## WHAT YOU ARE ASKED TO DO
Copy every one of the rows below word for word, leaving out the pictures.

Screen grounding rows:
──────────

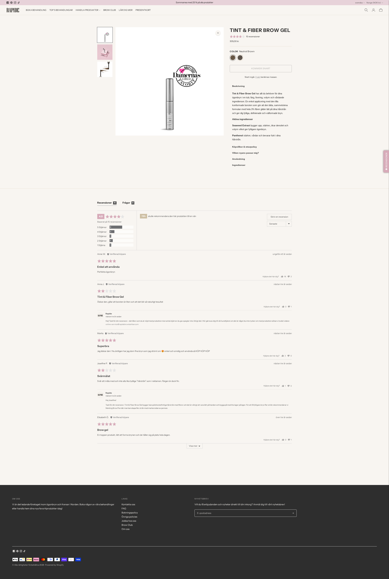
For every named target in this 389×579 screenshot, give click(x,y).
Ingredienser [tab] (238, 165)
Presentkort (143, 10)
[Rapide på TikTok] (18, 2)
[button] (245, 36)
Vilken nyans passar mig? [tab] (245, 153)
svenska (359, 2)
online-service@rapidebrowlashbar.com (122, 324)
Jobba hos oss (129, 520)
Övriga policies (129, 516)
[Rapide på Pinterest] (11, 2)
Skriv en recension (279, 216)
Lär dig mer (126, 10)
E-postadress (204, 509)
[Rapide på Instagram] (15, 2)
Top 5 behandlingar (61, 10)
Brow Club (109, 10)
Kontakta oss (128, 504)
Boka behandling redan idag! (194, 3)
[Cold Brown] (240, 58)
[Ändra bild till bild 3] (104, 69)
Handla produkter (87, 10)
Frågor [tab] (127, 202)
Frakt (257, 77)
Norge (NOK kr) (374, 2)
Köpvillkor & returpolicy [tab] (244, 147)
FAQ (124, 508)
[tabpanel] (261, 116)
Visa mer (193, 446)
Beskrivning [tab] (238, 86)
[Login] (373, 10)
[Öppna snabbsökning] (366, 10)
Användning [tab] (238, 159)
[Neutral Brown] (233, 58)
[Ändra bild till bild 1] (104, 35)
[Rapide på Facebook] (8, 2)
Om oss (125, 529)
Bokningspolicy (130, 512)
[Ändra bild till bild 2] (104, 52)
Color (234, 51)
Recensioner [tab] (106, 202)
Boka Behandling (36, 10)
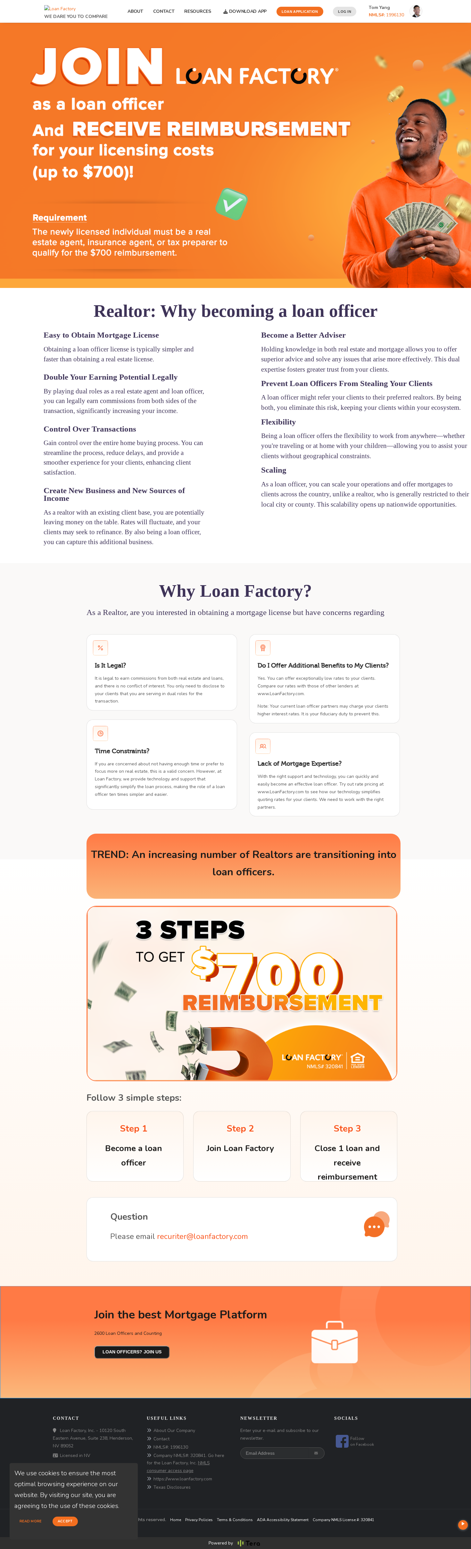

──────────

## EXERCISE RESPONSE
For every named target in this 389×579 screenshot, give click(x,y).
Ingredienser [tab] (238, 165)
Presentkort (143, 10)
[Rapide på TikTok] (18, 2)
[button] (245, 36)
Vilken nyans passar mig? [tab] (245, 153)
svenska (359, 2)
online-service@rapidebrowlashbar.com (122, 324)
Jobba hos oss (129, 520)
Övriga policies (129, 516)
[Rapide på Pinterest] (11, 2)
Skriv en recension (279, 216)
Lär dig mer (126, 10)
E-postadress (204, 509)
[Rapide på Instagram] (15, 2)
Top 5 behandlingar (61, 10)
Brow Club (109, 10)
Kontakta oss (128, 504)
Boka behandling redan idag! (194, 3)
[Cold Brown] (240, 58)
[Ändra bild till bild 3] (104, 69)
Handla produkter (87, 10)
Frågor [tab] (127, 202)
Frakt (257, 77)
Norge (NOK kr) (374, 2)
Köpvillkor & returpolicy [tab] (244, 147)
FAQ (124, 508)
[tabpanel] (261, 116)
Visa mer (193, 446)
Beskrivning [tab] (238, 86)
[Login] (373, 10)
[Öppna snabbsökning] (366, 10)
Användning [tab] (238, 159)
[Neutral Brown] (233, 58)
[Ändra bild till bild 1] (104, 35)
[Rapide på Facebook] (8, 2)
Om oss (125, 529)
Bokningspolicy (130, 512)
[Ändra bild till bild 2] (104, 52)
Color (234, 51)
Recensioner [tab] (106, 202)
Boka Behandling (36, 10)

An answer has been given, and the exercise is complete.